• _Task prompt_: Reproduce each item below verbatim, omitting the pictures.

• _Material provided_:

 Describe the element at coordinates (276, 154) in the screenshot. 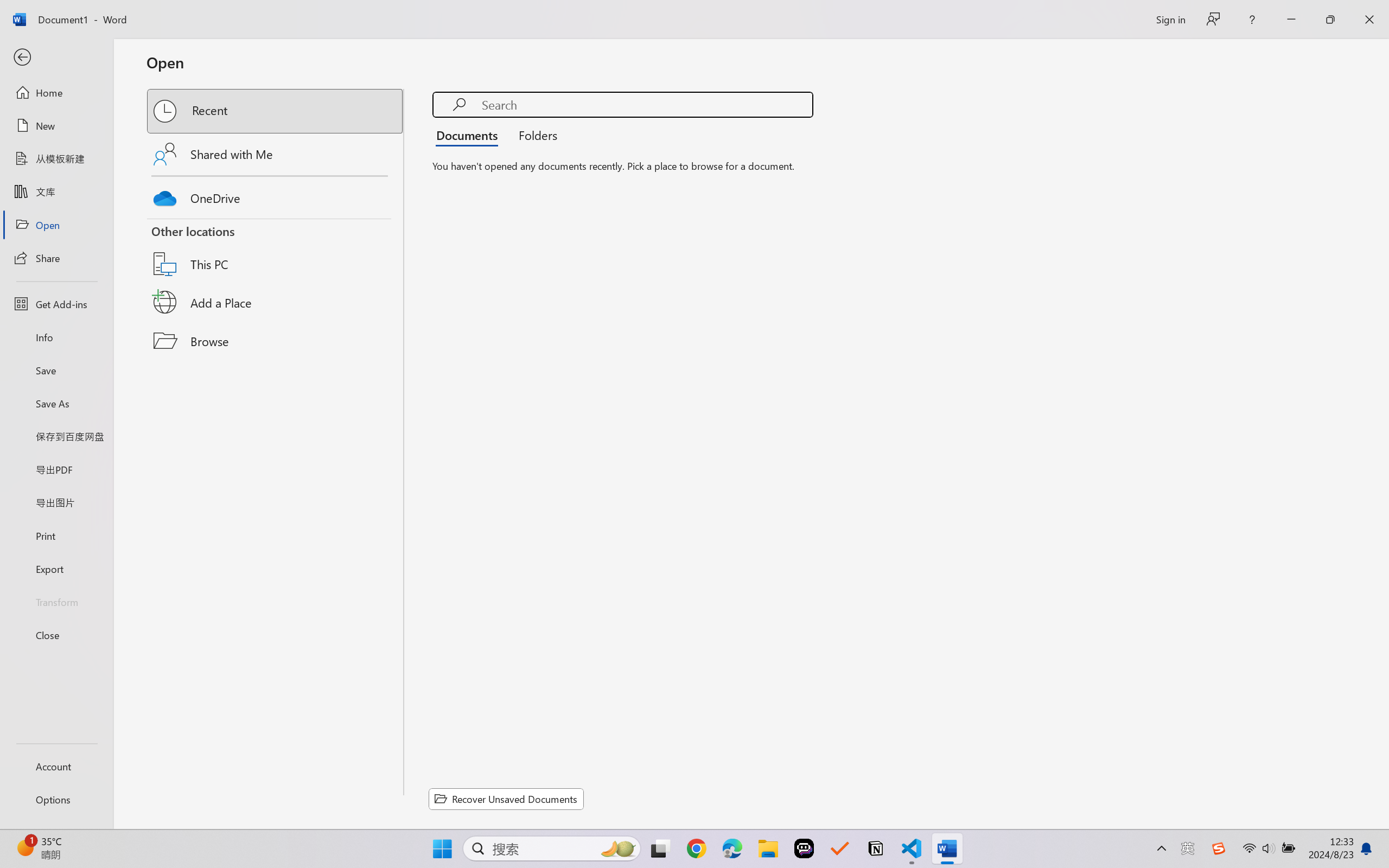

I see `'Shared with Me'` at that location.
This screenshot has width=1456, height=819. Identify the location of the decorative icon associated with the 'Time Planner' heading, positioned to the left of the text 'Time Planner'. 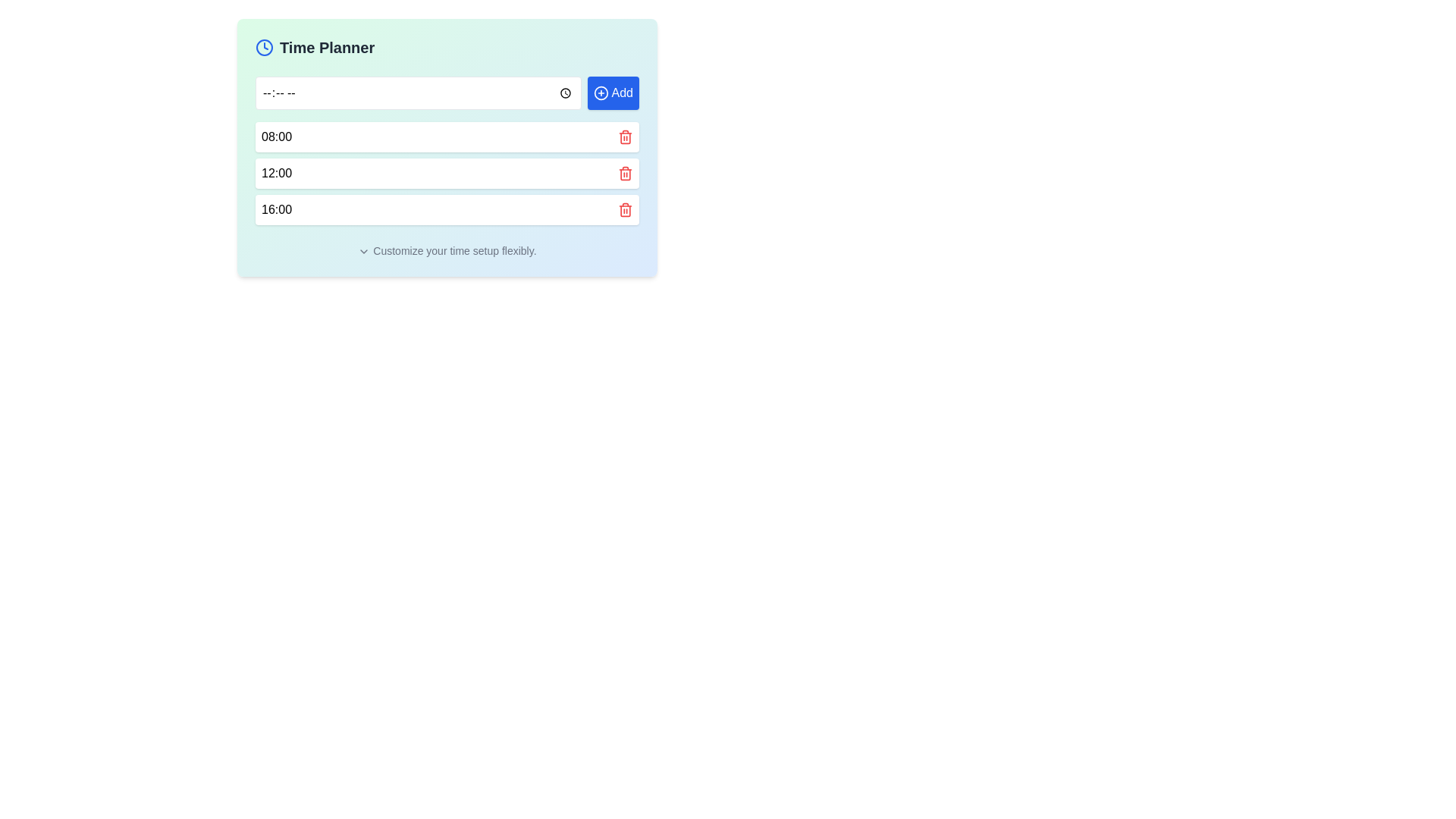
(265, 46).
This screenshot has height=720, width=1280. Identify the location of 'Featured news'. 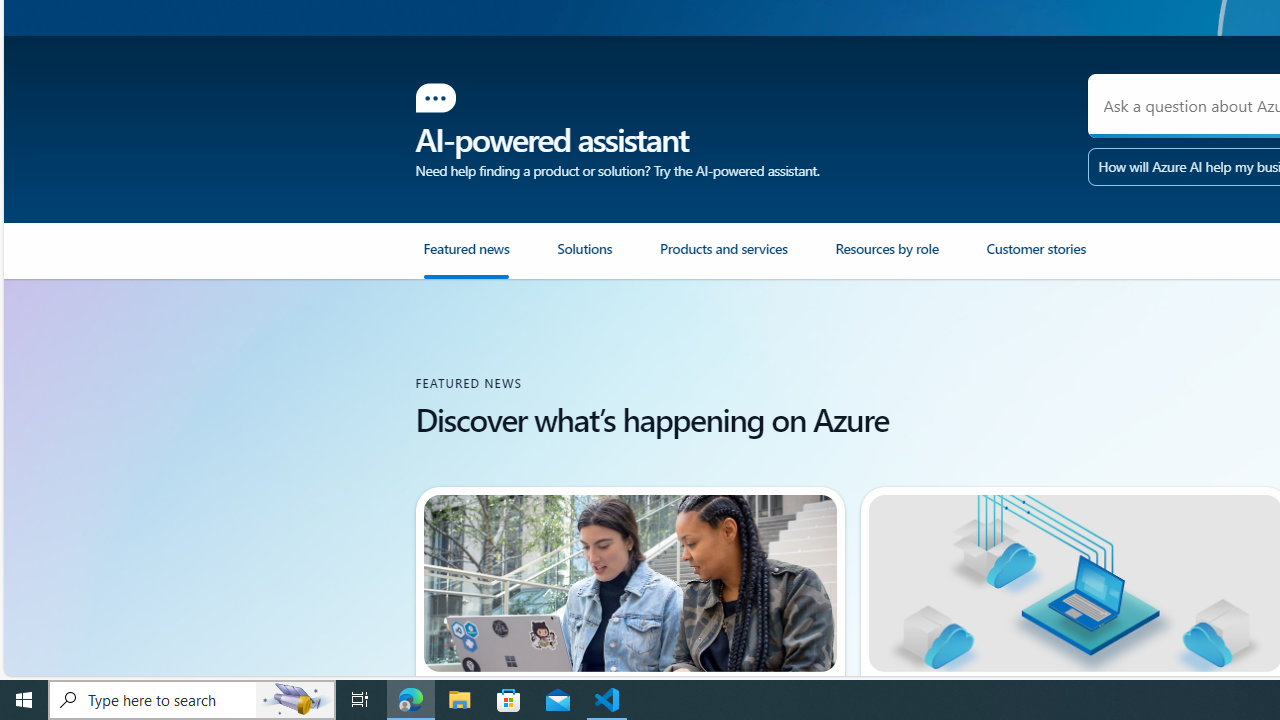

• _Full answer_:
 Describe the element at coordinates (276, 154) in the screenshot. 

I see `'Shared with Me'` at that location.
This screenshot has width=1456, height=819. Identify the location of the decorative icon associated with the 'Time Planner' heading, positioned to the left of the text 'Time Planner'. 
(265, 46).
This screenshot has height=720, width=1280. Identify the location of 'Featured news'. 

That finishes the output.